> [WHAT THE EXERCISE ASKS]: Records follow. Pull out every line that contains "computer".

> [DATA PROVIDED]:

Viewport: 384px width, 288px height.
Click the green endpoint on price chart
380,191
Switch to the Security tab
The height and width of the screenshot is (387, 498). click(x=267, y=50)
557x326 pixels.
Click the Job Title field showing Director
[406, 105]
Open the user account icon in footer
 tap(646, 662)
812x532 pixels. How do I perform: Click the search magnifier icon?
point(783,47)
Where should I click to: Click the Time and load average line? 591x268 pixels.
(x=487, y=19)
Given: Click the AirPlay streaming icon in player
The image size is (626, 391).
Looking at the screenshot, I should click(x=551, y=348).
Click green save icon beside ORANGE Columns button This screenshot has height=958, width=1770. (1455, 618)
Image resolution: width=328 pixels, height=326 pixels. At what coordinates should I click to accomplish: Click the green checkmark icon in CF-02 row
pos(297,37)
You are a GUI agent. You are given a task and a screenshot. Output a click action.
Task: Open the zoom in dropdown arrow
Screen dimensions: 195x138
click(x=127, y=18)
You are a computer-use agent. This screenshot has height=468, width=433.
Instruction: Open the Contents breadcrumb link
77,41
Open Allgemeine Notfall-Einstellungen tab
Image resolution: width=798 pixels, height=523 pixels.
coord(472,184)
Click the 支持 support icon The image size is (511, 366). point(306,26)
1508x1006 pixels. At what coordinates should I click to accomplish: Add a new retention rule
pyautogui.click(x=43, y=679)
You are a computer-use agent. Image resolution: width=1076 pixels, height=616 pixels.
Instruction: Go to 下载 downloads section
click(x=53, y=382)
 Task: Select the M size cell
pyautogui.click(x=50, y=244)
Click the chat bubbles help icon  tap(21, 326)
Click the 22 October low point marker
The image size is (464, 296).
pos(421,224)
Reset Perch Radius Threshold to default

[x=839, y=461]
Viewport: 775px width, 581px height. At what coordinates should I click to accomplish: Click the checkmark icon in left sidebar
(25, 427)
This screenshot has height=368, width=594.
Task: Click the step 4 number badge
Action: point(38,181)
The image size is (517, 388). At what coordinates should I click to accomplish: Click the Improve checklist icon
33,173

> [YOUR SOLUTION]:
You are a computer-use agent. This screenshot has height=468, width=433.
You are a computer-use agent. Image resolution: width=1076 pixels, height=616 pixels.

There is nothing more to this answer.